High deductible health plans jeopardize patient health.
- Plans are not required to pay for preventive care. Consumers, forced to pay the full price of office visits, could choose to forgo preventive care, such as breast exams or immunizations.
- Consumers with chronic diseases such as hypertension and diabetes could ration or go without necessary treatments to keep their diseases at bay.
High deductible health plans are based on a false premise: that consumers can “shop around” to get the “best deal” on their healthcare.
- The premise behind high deductible plans is that consumers would be forced to be more cost conscious about their healthcare – shopping around for less costly treatments.
- California Healthcare Foundation conducted a mystery shopper survey at California hospitals; 622 mystery shoppers had to endure a maze of phone transfers, voicemail messages and call backs before some could receive price information; many didn’t even get a price.
- Consumers who need medical help in an emergency don’t have time, or emotional wherewithal to shop around.
- Virtually no information about the quality of medical services exists anywhere – a key factor for consumers who want to shop around.
- We are asking individual patients to use their bargaining power to bring down costs when large purchasers, like CALPERS and employers, have struggled to do it.
High deductible health plans would result in higher healthcare costs – not lower – for all consumers.
- Delaying preventive care and disease maintenance only makes patients sicker, and subsequent treatments to undo the damage more costly.

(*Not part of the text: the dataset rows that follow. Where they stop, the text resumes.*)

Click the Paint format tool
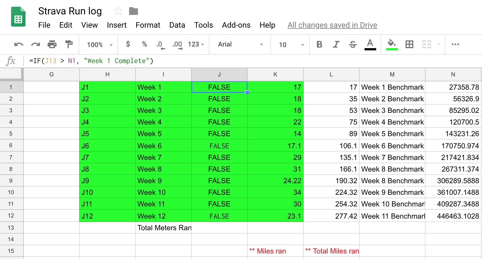The width and height of the screenshot is (482, 259). pyautogui.click(x=69, y=44)
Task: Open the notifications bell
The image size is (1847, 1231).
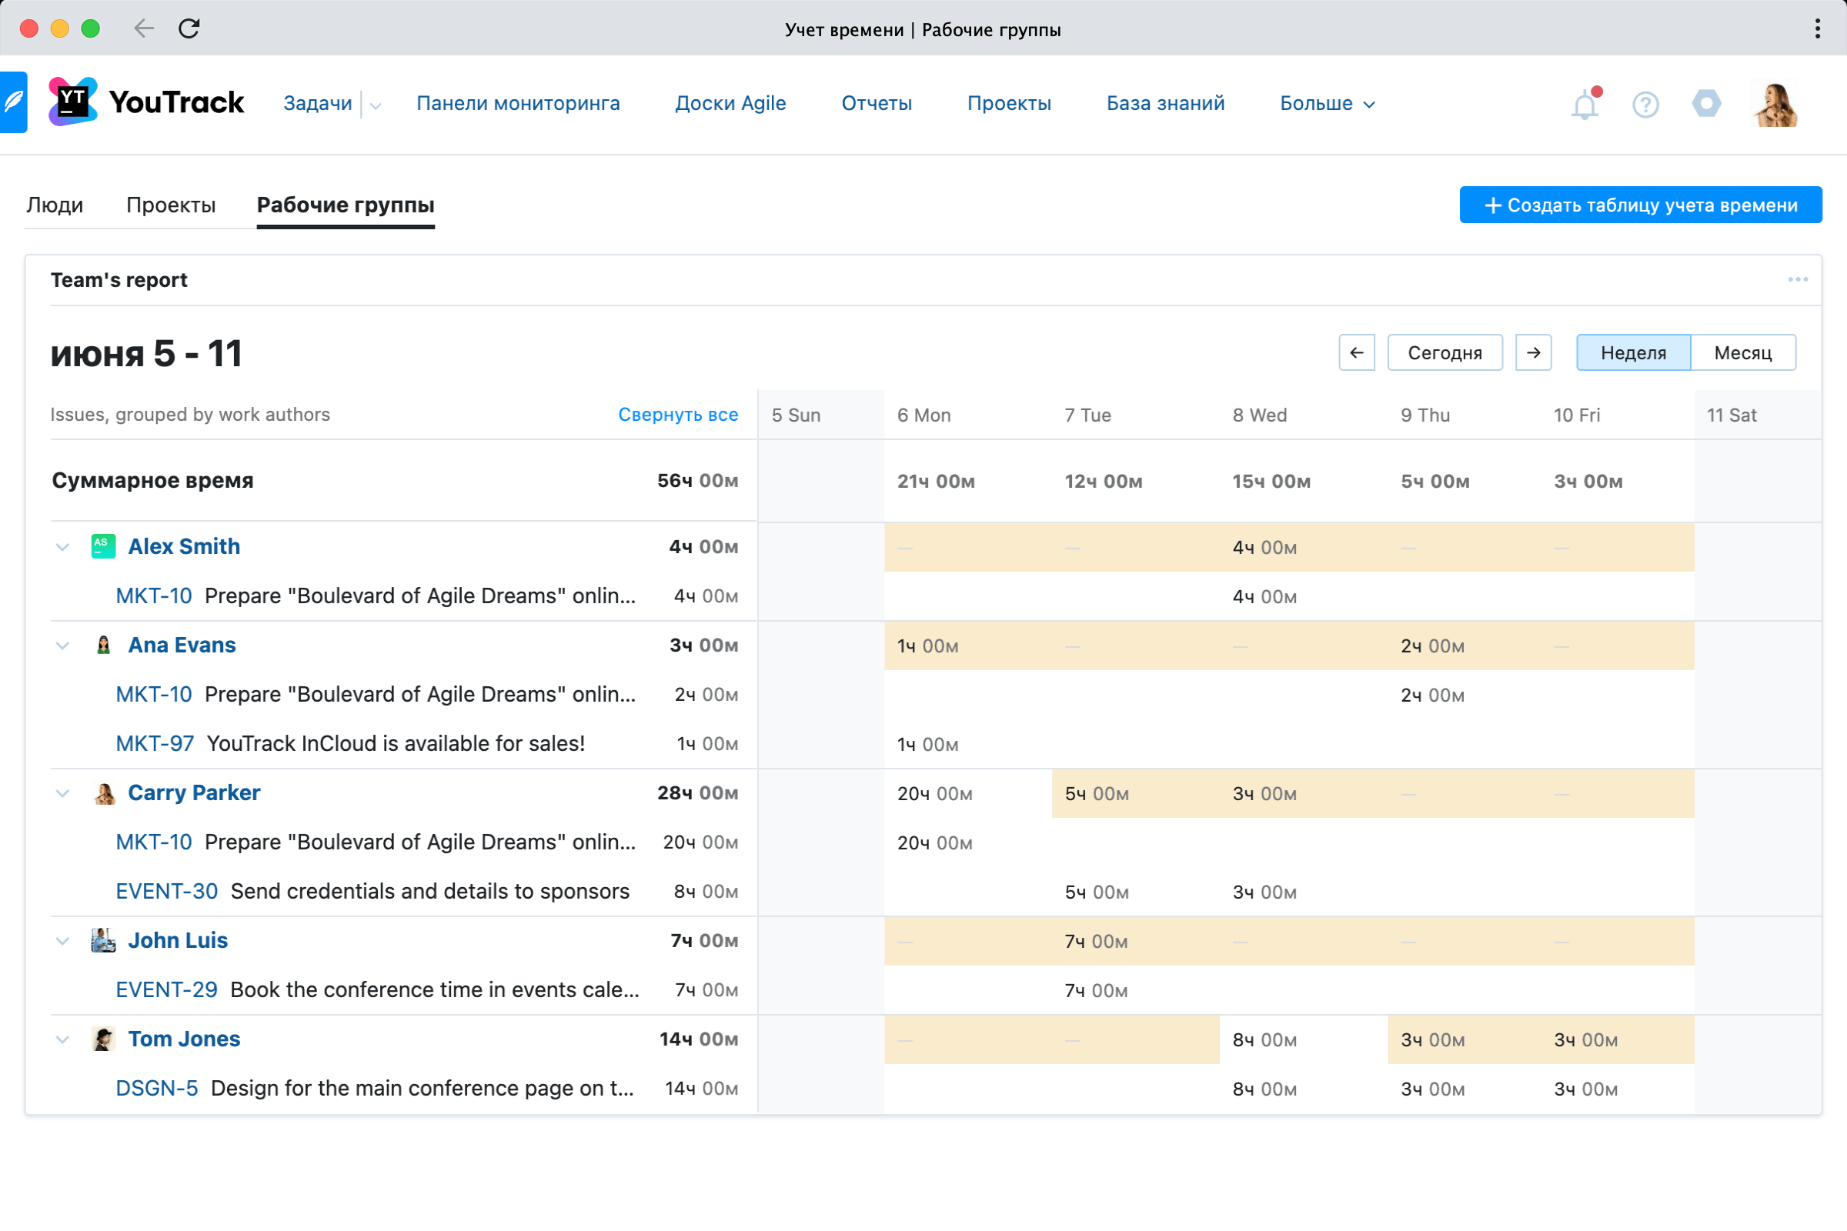Action: click(1585, 104)
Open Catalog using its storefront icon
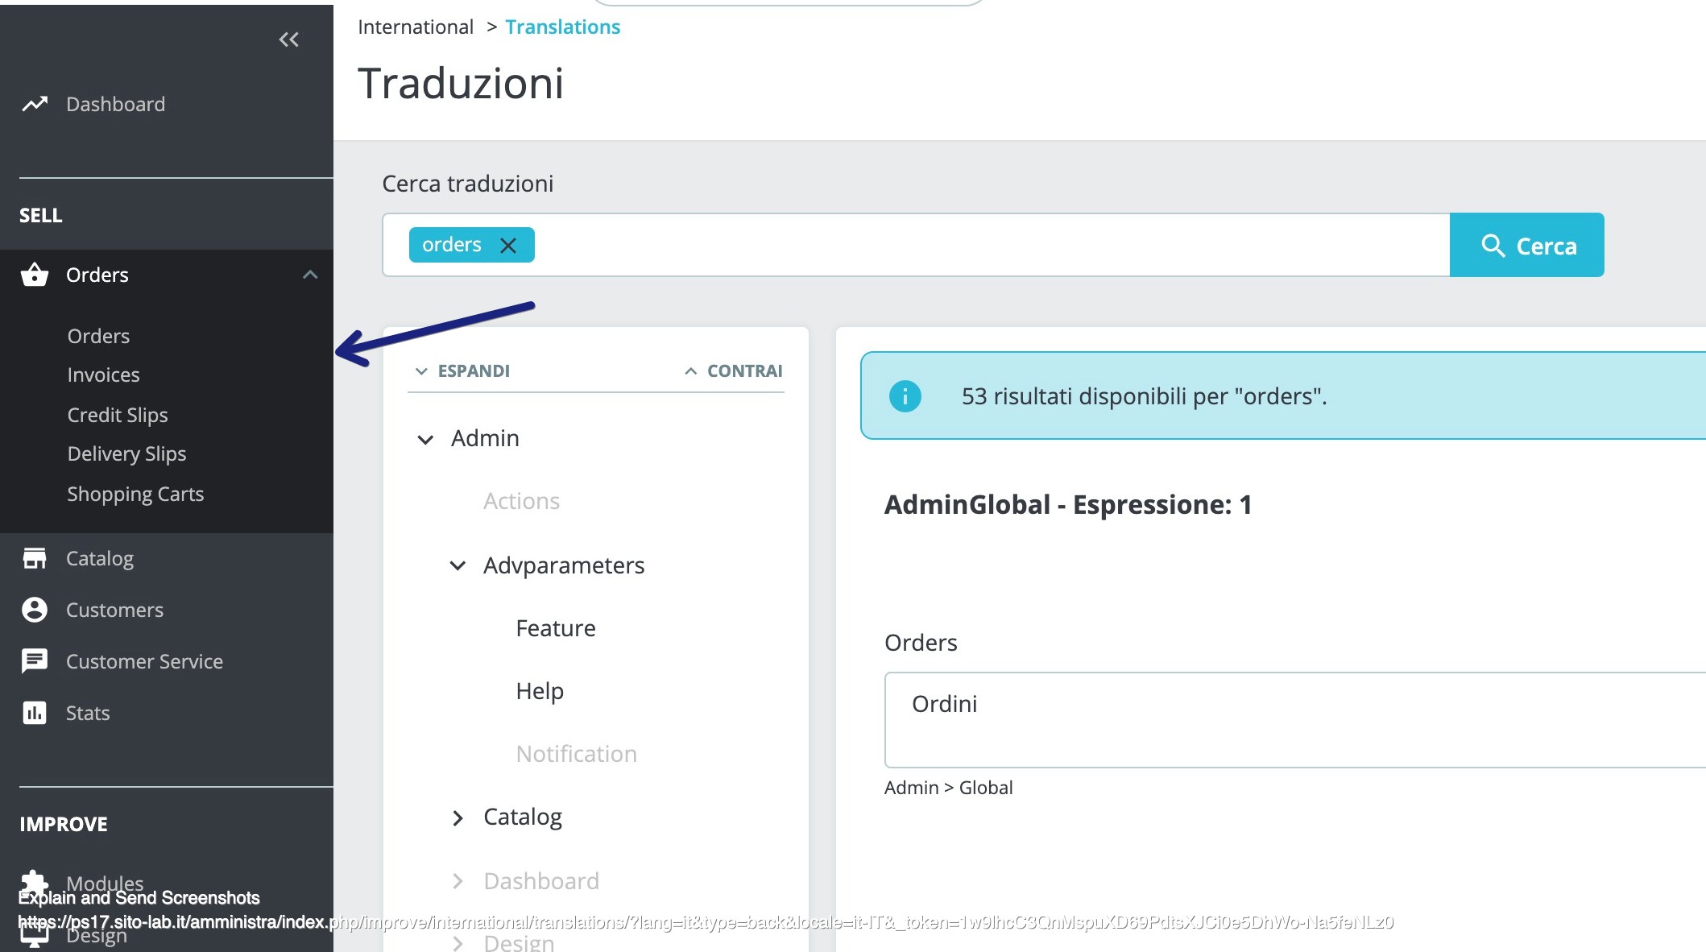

- Out-of-pocket costs will be high for high deductible plan enrollees, a population that can least afford this burden.
- Promoting high deductible plans does not address the true cost drivers behind escalating costs of health care. For 10 percent of the population that uses 64 percent of health care dollars, HDHPs will make no difference.
- A proliferation of high deductible plans could potentially break up the healthcare market in to the healthy (who would find HDHPs more attractive) and those who are less healthy.